BiGGEsTS: integrated environment for biclustering analysis of time series gene expression data
© Gonçalves et al; licensee BioMed Central Ltd. 2009
Received: 24 March 2009
Accepted: 07 July 2009
Published: 07 July 2009
The ability to monitor changes in expression patterns over time, and to observe the emergence of coherent temporal responses using expression time series, is critical to advance our understanding of complex biological processes. Biclustering has been recognized as an effective method for discovering local temporal expression patterns and unraveling potential regulatory mechanisms. The general biclustering problem is NP-hard. In the case of time series this problem is tractable, and efficient algorithms can be used. However, there is still a need for specialized applications able to take advantage of the temporal properties inherent to expression time series, both from a computational and a biological perspective.
BiGGEsTS makes available state-of-the-art biclustering algorithms for analyzing expression time series. Gene Ontology (GO) annotations are used to assess the biological relevance of the biclusters. Methods for preprocessing expression time series and post-processing results are also included. The analysis is additionally supported by a visualization module capable of displaying informative representations of the data, including heatmaps, dendrograms, expression charts and graphs of enriched GO terms.
BiGGEsTS is a free open source graphical software tool for revealing local coexpression of genes in specific intervals of time, while integrating meaningful information on gene annotations. It is freely available at: http://kdbio.inesc-id.pt/software/biggests. We present a case study on the discovery of transcriptional regulatory modules in the response of Saccharomyces cerevisiae to heat stress.
Extracting relevant biological information from expression data provides important insights into the relations between genes participating in biological processes. This information can be used to identify co-regulated genes corresponding to transcriptional regulatory modules, thus contributing to the challenging goal of regulatory network inference.
Processing expression data is time and resource consuming. In this context, the development of novel computational algorithms and tools for expression data analysis is primarily focused on efficiency and robustness. Clustering techniques have been extensively applied to both dimensions of expression matrices separately, focusing on either gene or sample expression patterns. However, many patterns are common to a subset of genes only in a specific subset of experimental conditions. In fact, our general understanding of cellular processes leads us to expect subsets of genes to be coexpressed only in certain experimental conditions, but to behave almost independently in other. These local expression patterns can only be discovered using biclustering techniques [1, 2], which may be the key for uncovering many regulatory mechanisms that are not apparent otherwise . Although the majority of the biclustering formulations are NP-hard , the biclustering problem becomes tractable when expression levels are measured over time, restricting the analysis to biclusters with consecutive time points [4–7].

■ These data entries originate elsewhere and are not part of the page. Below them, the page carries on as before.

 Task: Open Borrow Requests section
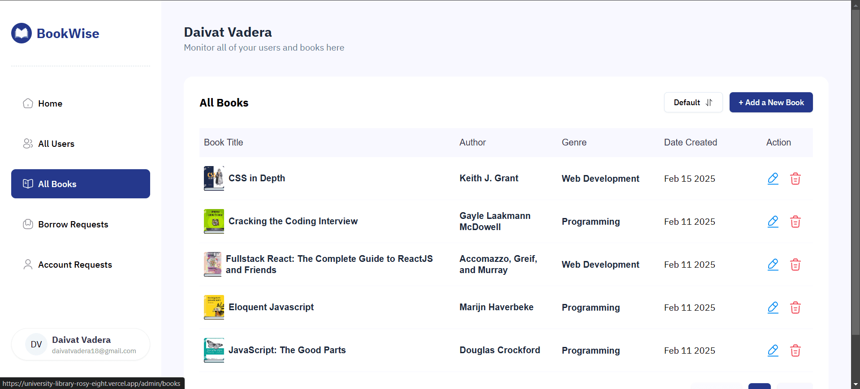point(73,224)
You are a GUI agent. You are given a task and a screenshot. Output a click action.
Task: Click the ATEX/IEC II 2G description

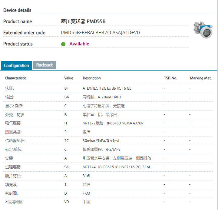point(107,88)
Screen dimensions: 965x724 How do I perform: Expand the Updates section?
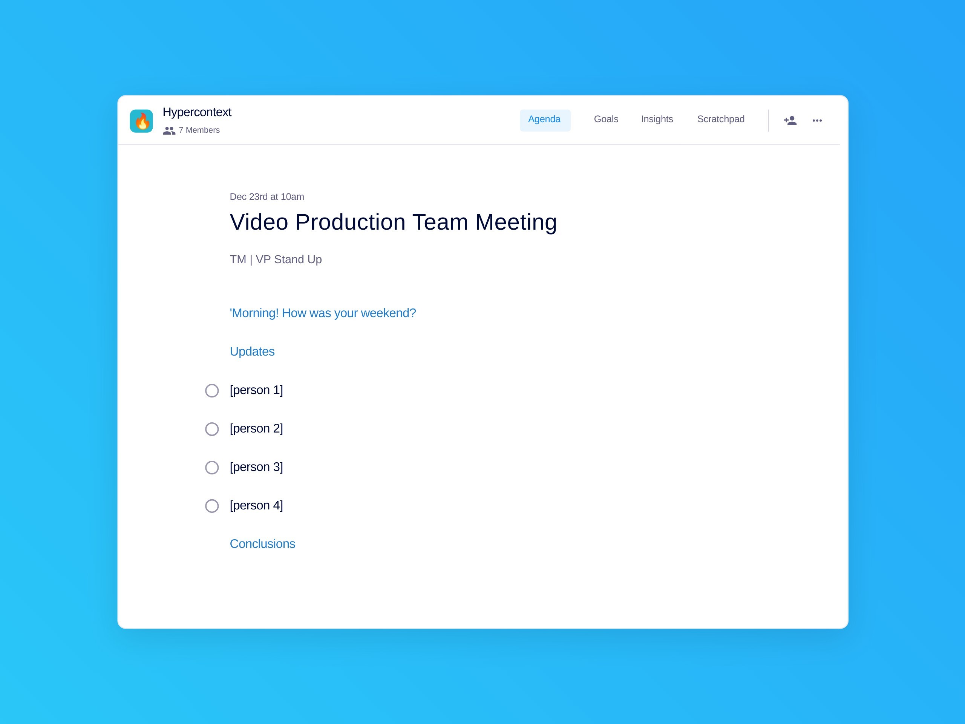point(252,351)
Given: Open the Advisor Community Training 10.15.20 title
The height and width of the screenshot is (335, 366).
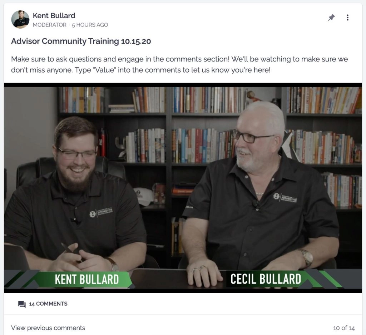Looking at the screenshot, I should pyautogui.click(x=81, y=41).
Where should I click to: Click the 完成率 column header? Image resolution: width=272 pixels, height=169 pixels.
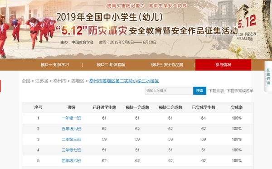point(237,107)
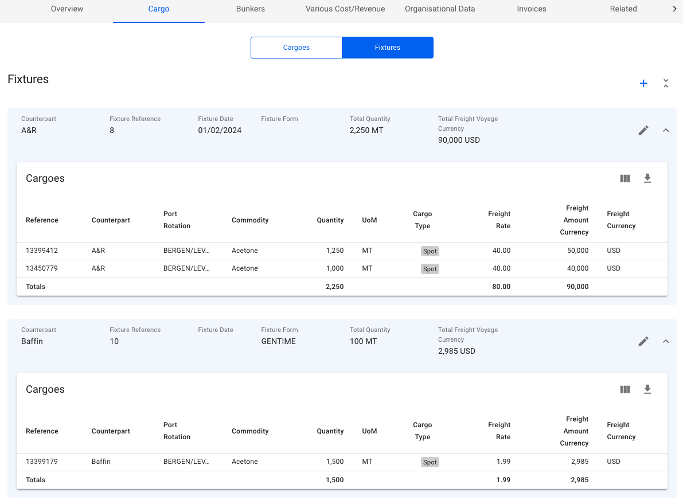Image resolution: width=683 pixels, height=504 pixels.
Task: Click the plus icon to add fixture
Action: pyautogui.click(x=643, y=84)
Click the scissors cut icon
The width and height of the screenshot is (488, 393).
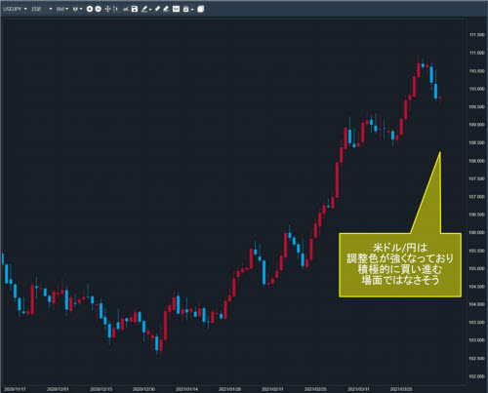[x=126, y=9]
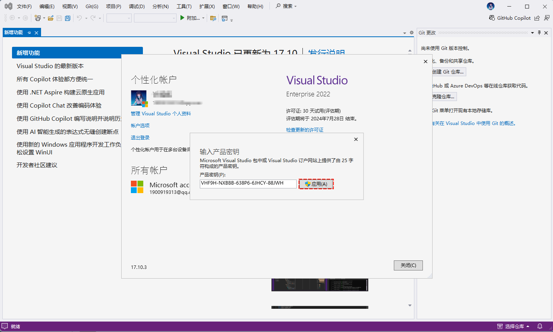Click the GitHub Copilot icon in the top bar
The width and height of the screenshot is (553, 332).
tap(492, 18)

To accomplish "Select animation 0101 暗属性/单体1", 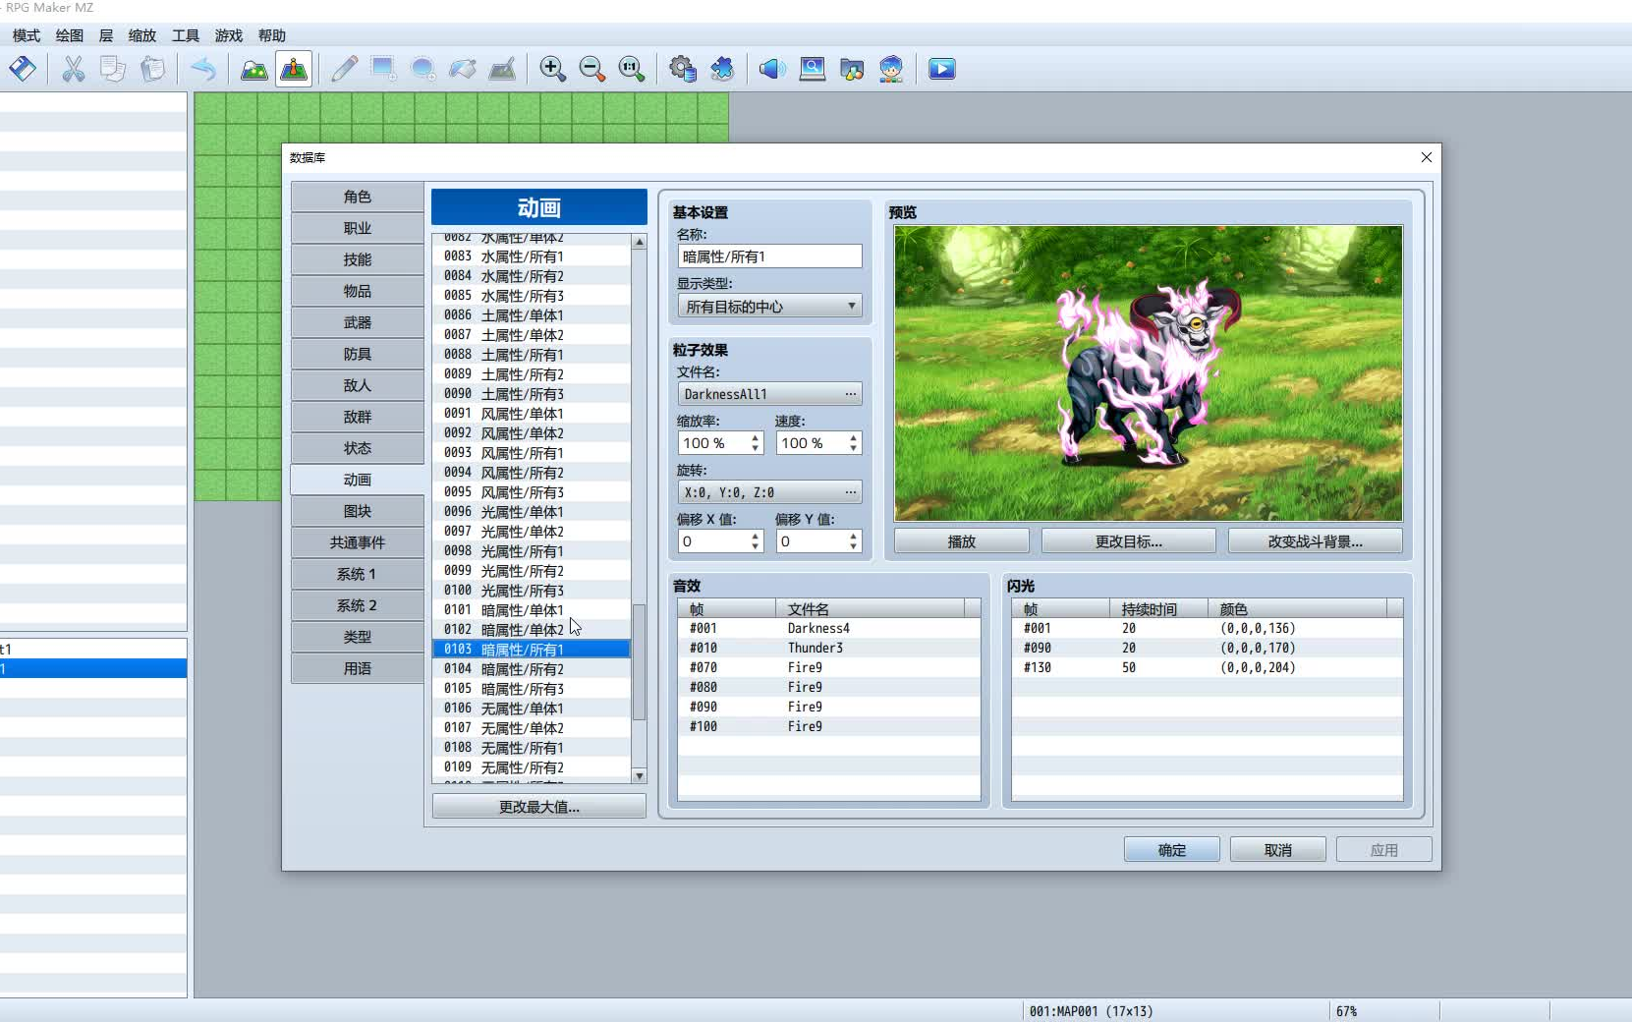I will (x=511, y=609).
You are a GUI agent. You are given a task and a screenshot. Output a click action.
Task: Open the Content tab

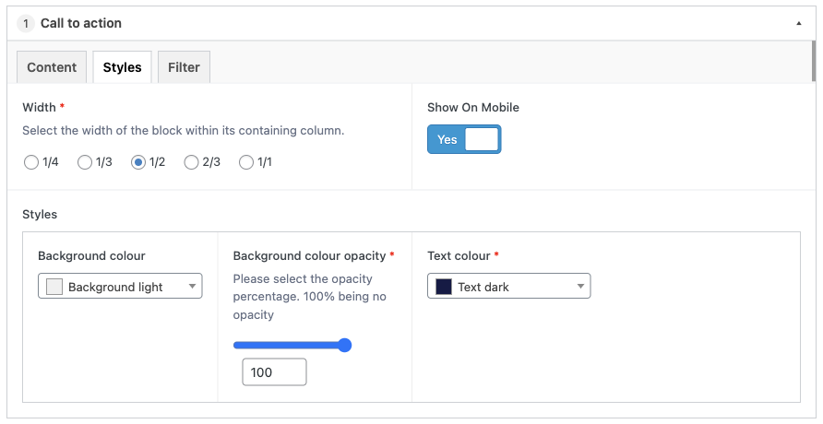click(x=52, y=67)
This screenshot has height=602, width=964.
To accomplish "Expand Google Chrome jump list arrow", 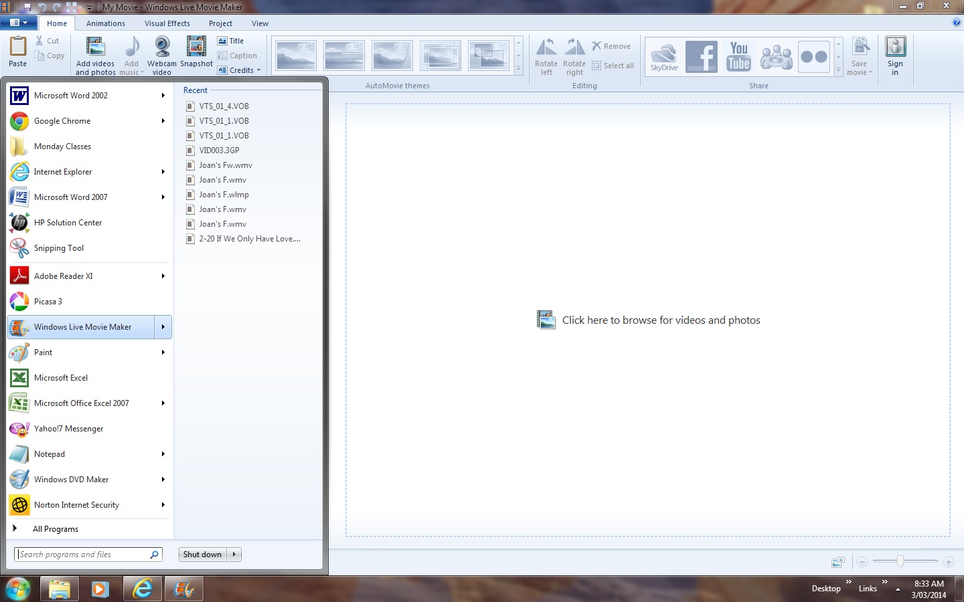I will point(163,121).
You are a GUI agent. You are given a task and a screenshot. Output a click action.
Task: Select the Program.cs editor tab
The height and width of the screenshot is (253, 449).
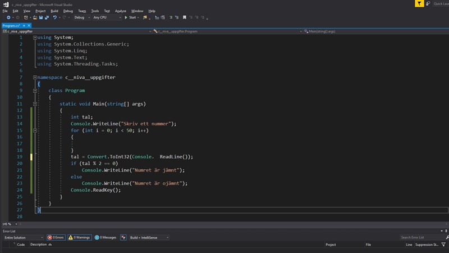click(x=11, y=25)
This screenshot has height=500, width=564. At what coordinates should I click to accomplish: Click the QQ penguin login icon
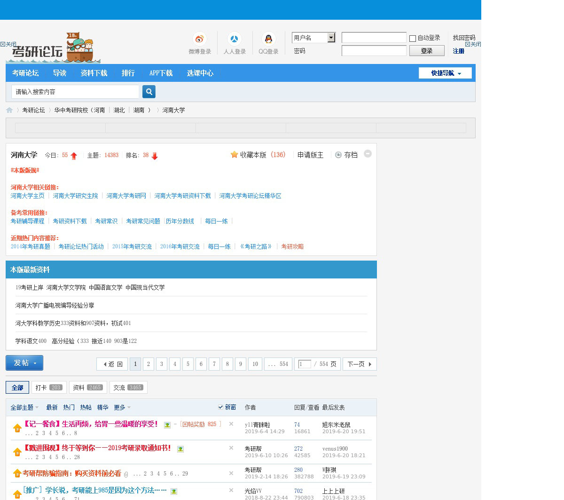tap(268, 39)
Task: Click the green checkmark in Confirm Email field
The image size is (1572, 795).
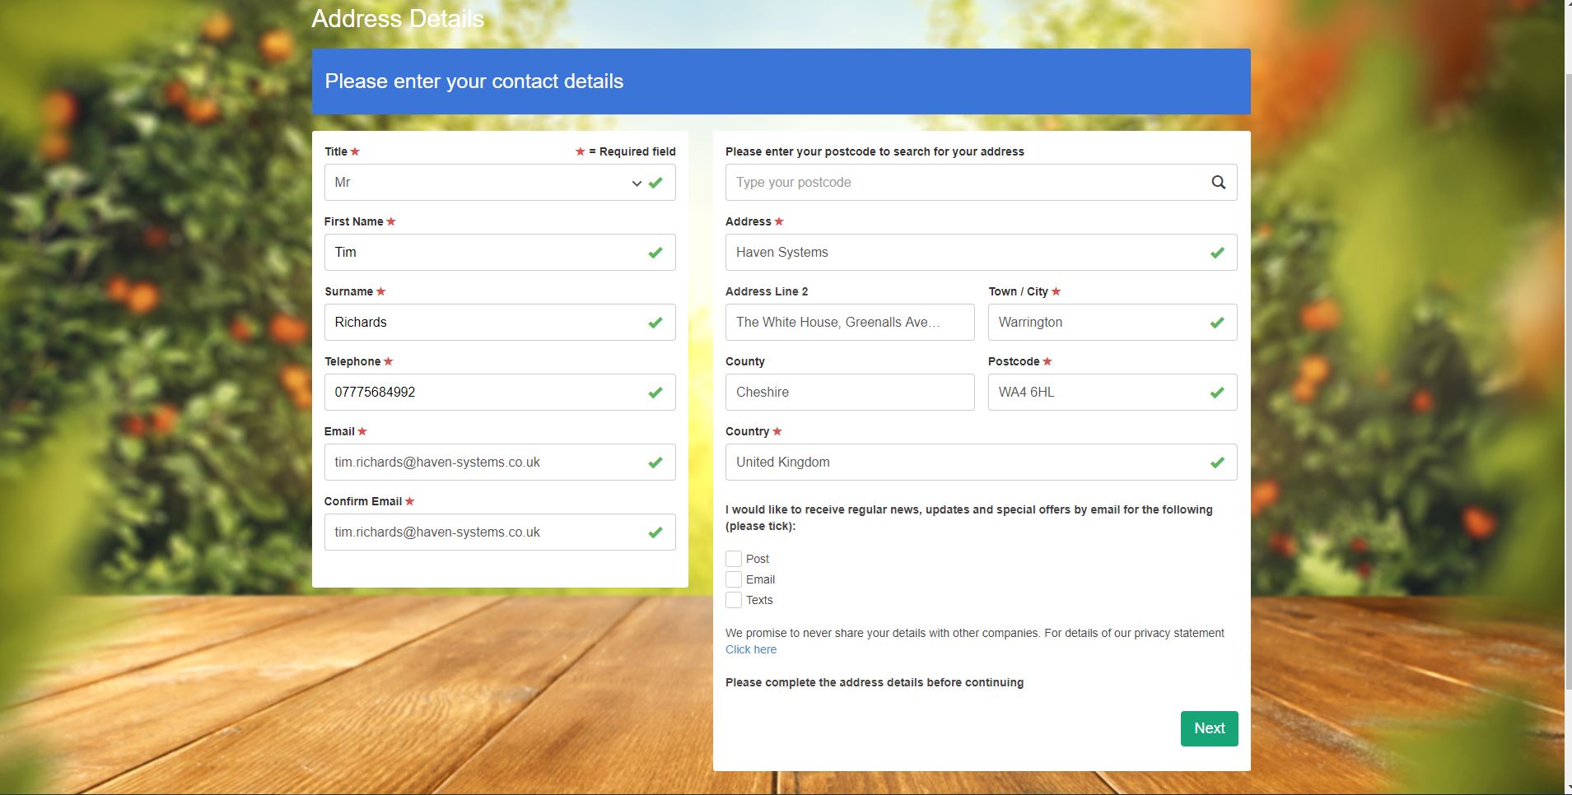Action: (655, 532)
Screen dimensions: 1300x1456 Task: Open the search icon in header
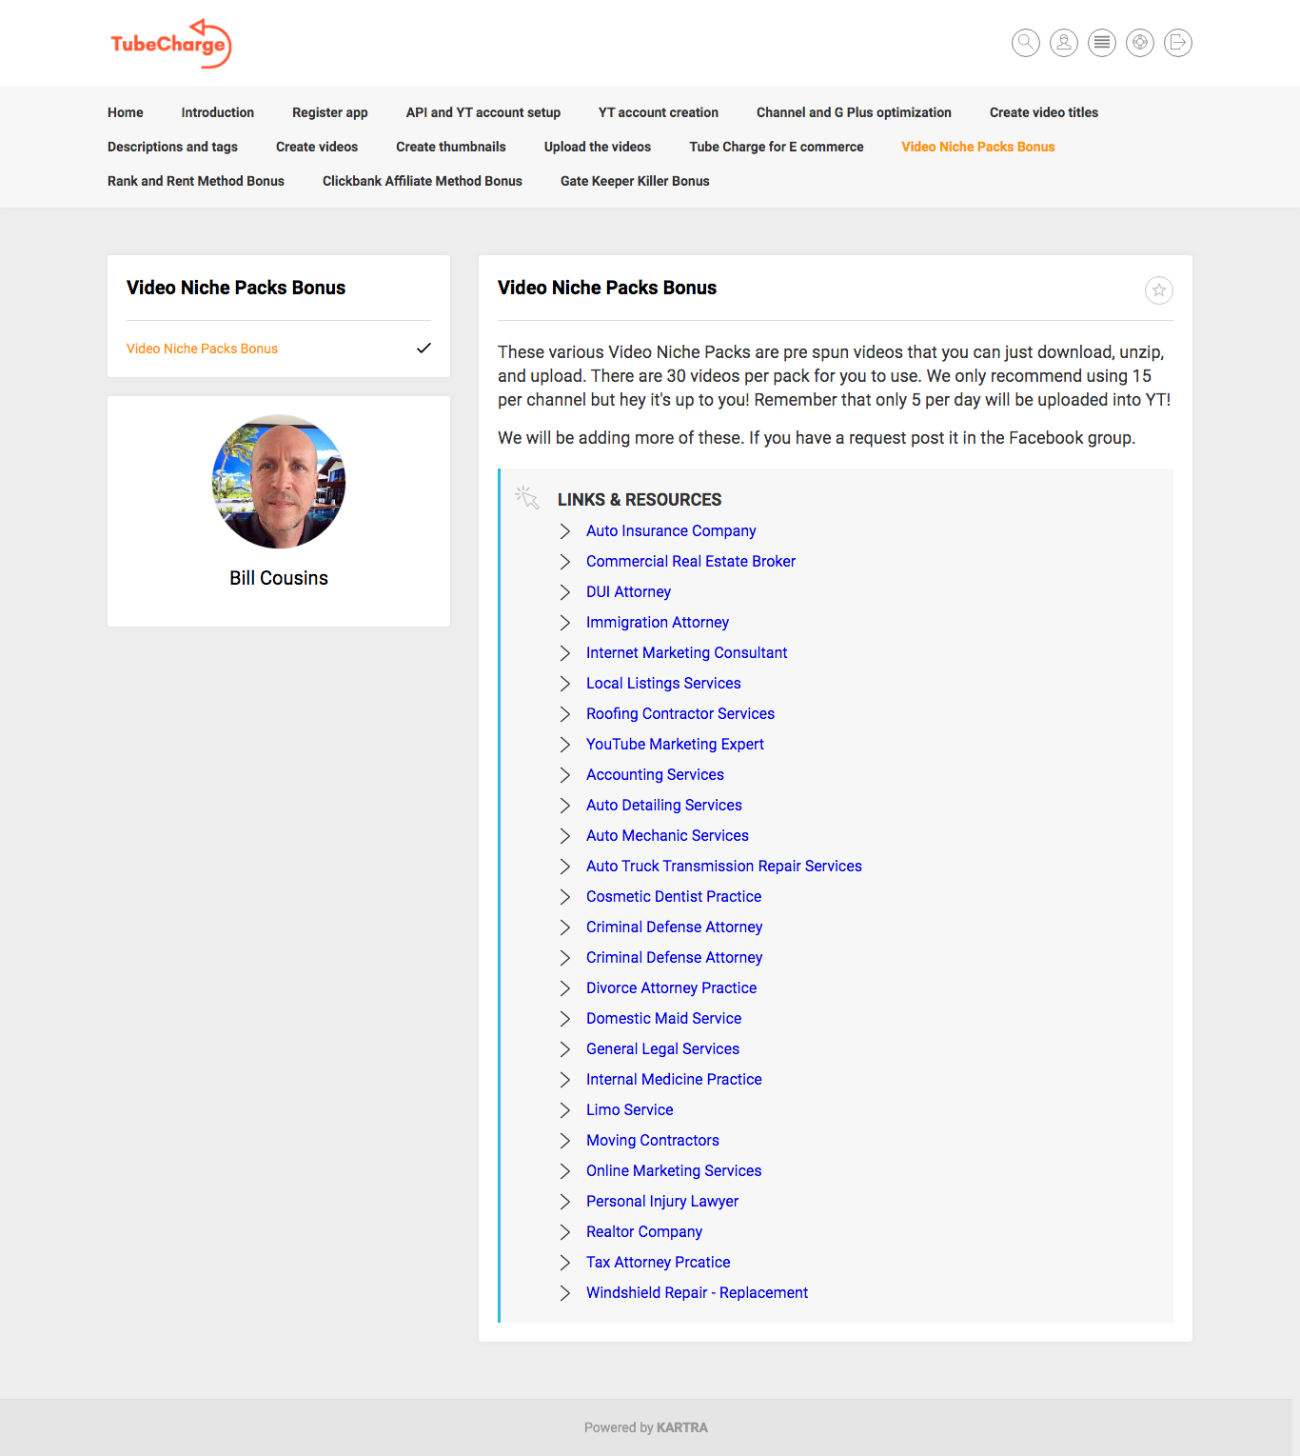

BiGGEsTS (BiclusterinG Gene Expression Time Series) is a free and open source graphical application using state-of-the-art biclustering algorithms specifically developed for analyzing gene expression time series. The current version integrates the methods proposed by Zhang et al.  and Madeira and Oliveira [6, 7]. An alternative approach from Ji and Tan  was not included due to complexity issues . The integration of additional algorithms pursuing similar goals is straightforward. In addition, BiGGEsTS offers well-known preprocessing techniques to filter genes, treat missing values and to smooth, normalize, and discretize expression data. A visualization module supports the analysis of both data and results. Graphical representations include colored matrices (heatmaps), expression and pattern charts, and dendrograms. Biclusters can be studied using Gene Ontology (GO) annotations. BiGGEsTS is also able to generate ontology graphs representing enriched GO terms, and filter and/or sort biclusters according to several numerical and statistical criteria.
Several applications are available for the analysis of gene expression data using clustering [8–15], biclustering [16, 17] or both [18, 19] approaches. For clustering we highlight Genesis , which implements hierarchical clustering, k-means, self-organizing maps (SOMs), principal component analysis and support vector machines, together with filtering and normalization methods.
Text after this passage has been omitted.